-- The data --
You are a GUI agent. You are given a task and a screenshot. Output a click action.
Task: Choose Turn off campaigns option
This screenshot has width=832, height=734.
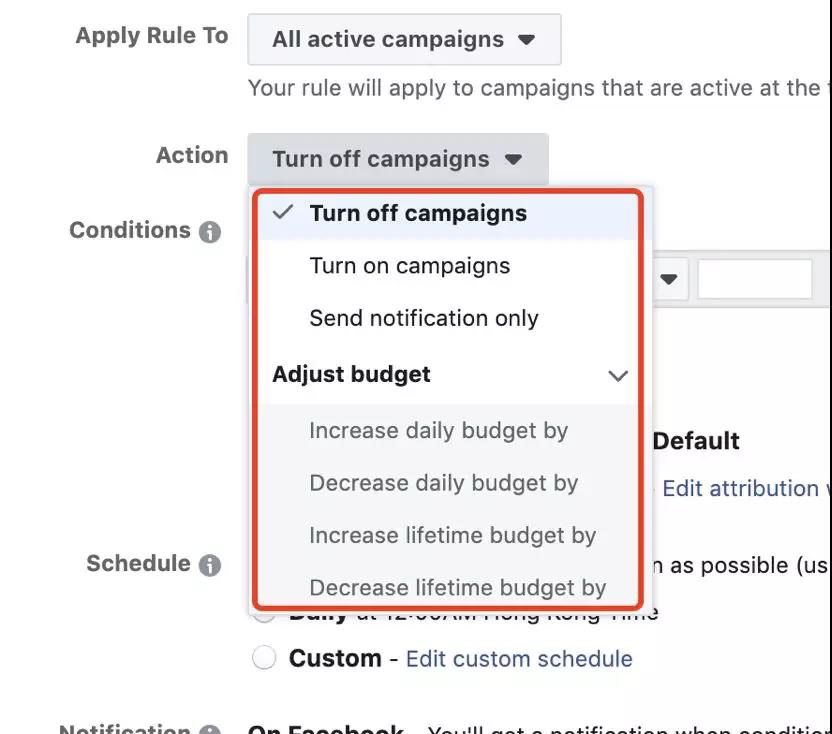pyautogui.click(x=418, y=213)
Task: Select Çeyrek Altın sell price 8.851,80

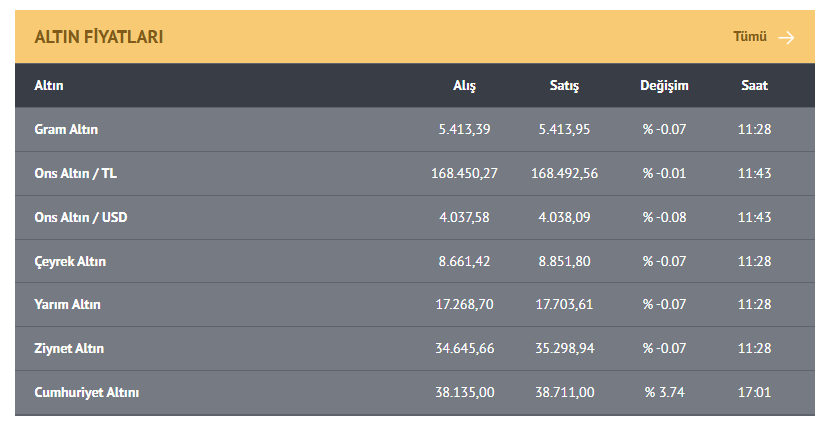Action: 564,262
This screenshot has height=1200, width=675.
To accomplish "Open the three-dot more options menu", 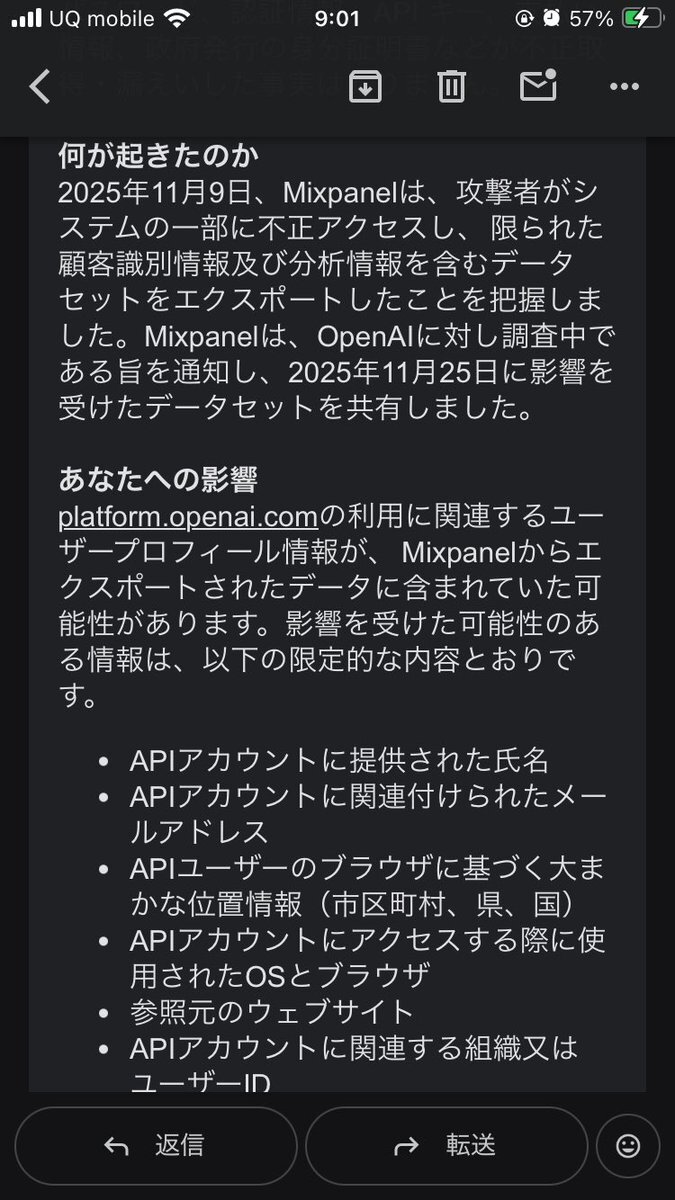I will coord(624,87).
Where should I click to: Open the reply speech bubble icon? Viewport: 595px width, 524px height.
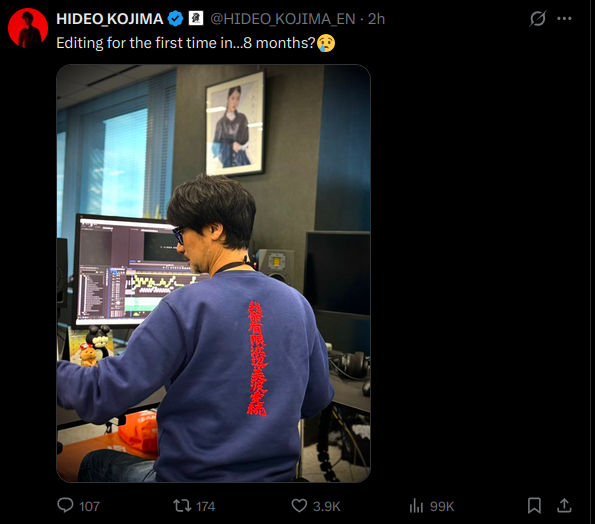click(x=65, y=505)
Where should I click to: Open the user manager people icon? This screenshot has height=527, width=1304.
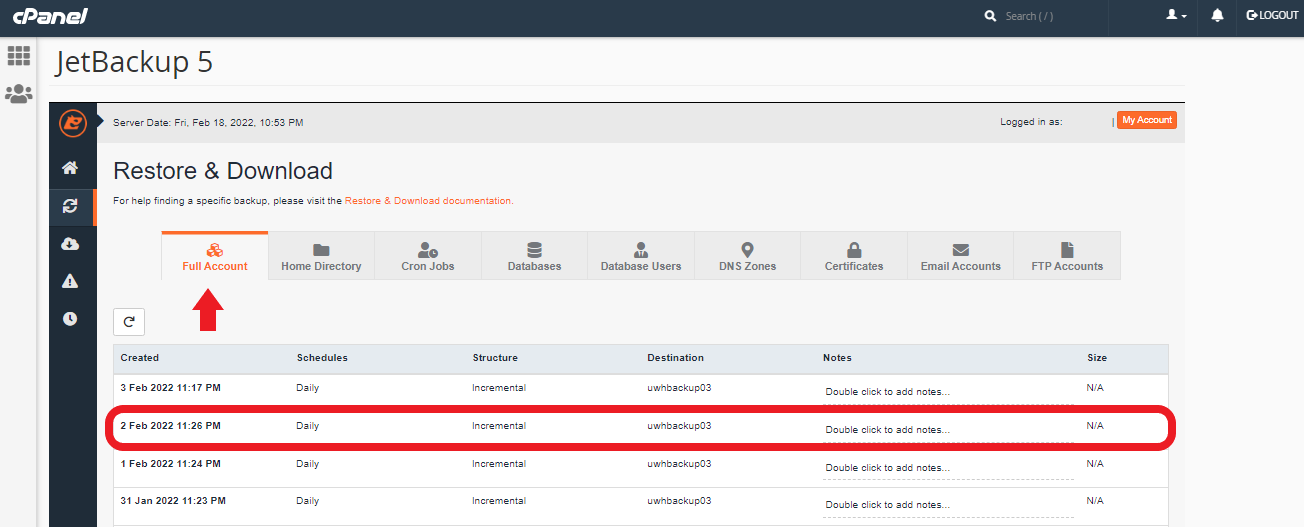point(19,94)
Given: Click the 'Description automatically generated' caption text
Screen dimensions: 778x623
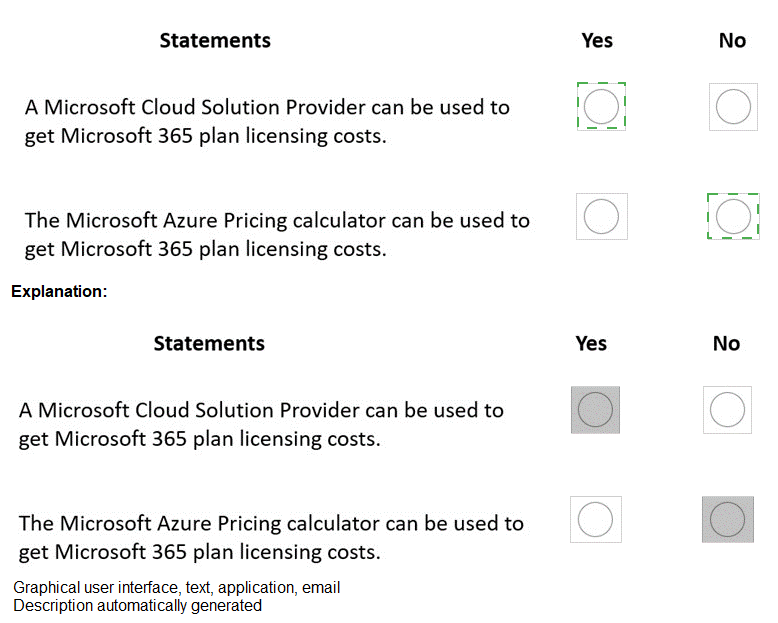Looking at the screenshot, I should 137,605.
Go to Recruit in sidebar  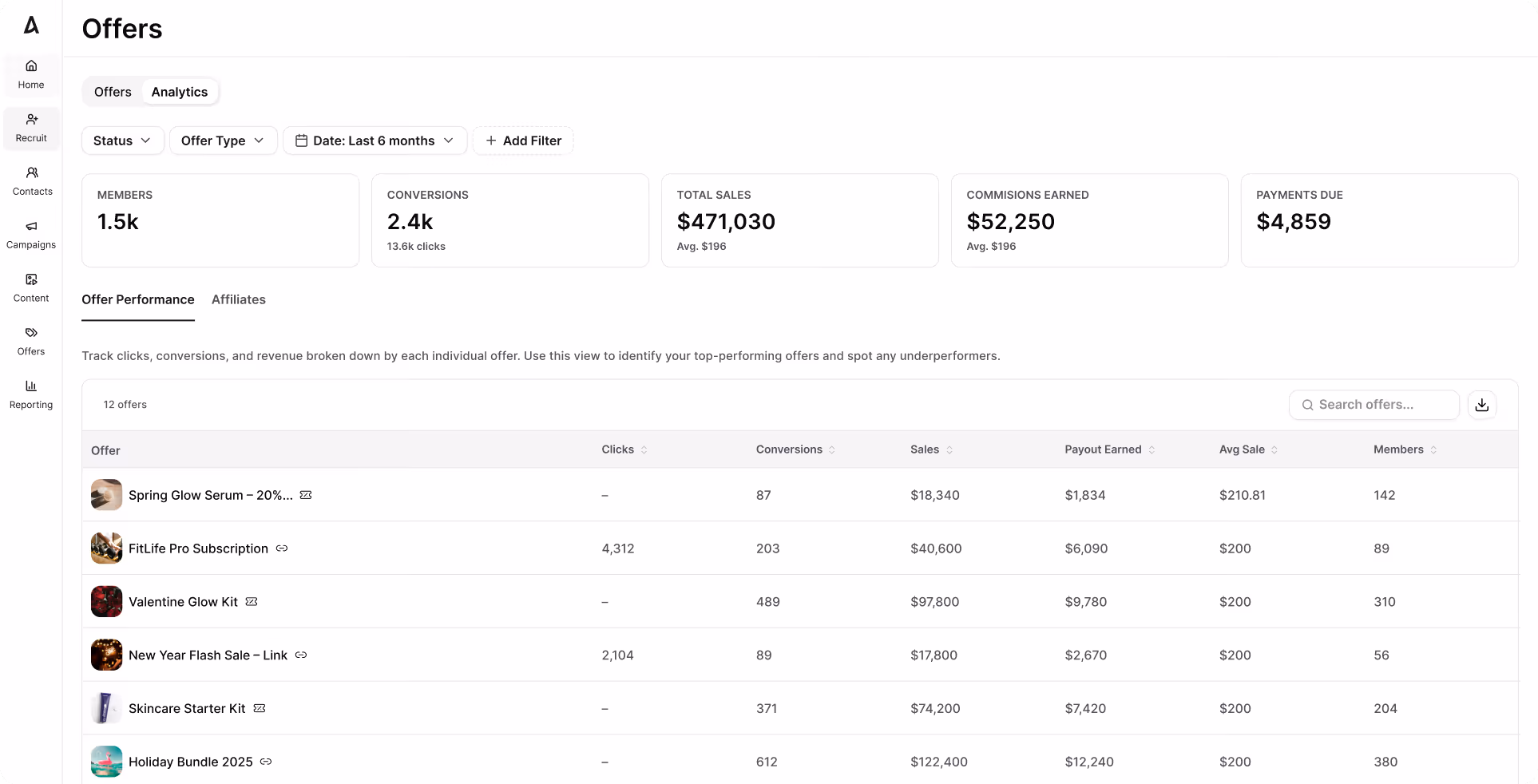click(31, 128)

-- Work to complete --
Using the listing above, restate exactly the range between the lines holding "Where should I click to: Open the reply" and "Given: Click the", inclusive, with pictures left out.

-- Expected output --
Where should I click to: Open the reply speech bubble icon? Viewport: 595px width, 524px height.
click(x=65, y=505)
Where should I click to: Open the user manager people icon? This screenshot has height=527, width=1304.
point(19,94)
Given: Click the 'Description automatically generated' caption text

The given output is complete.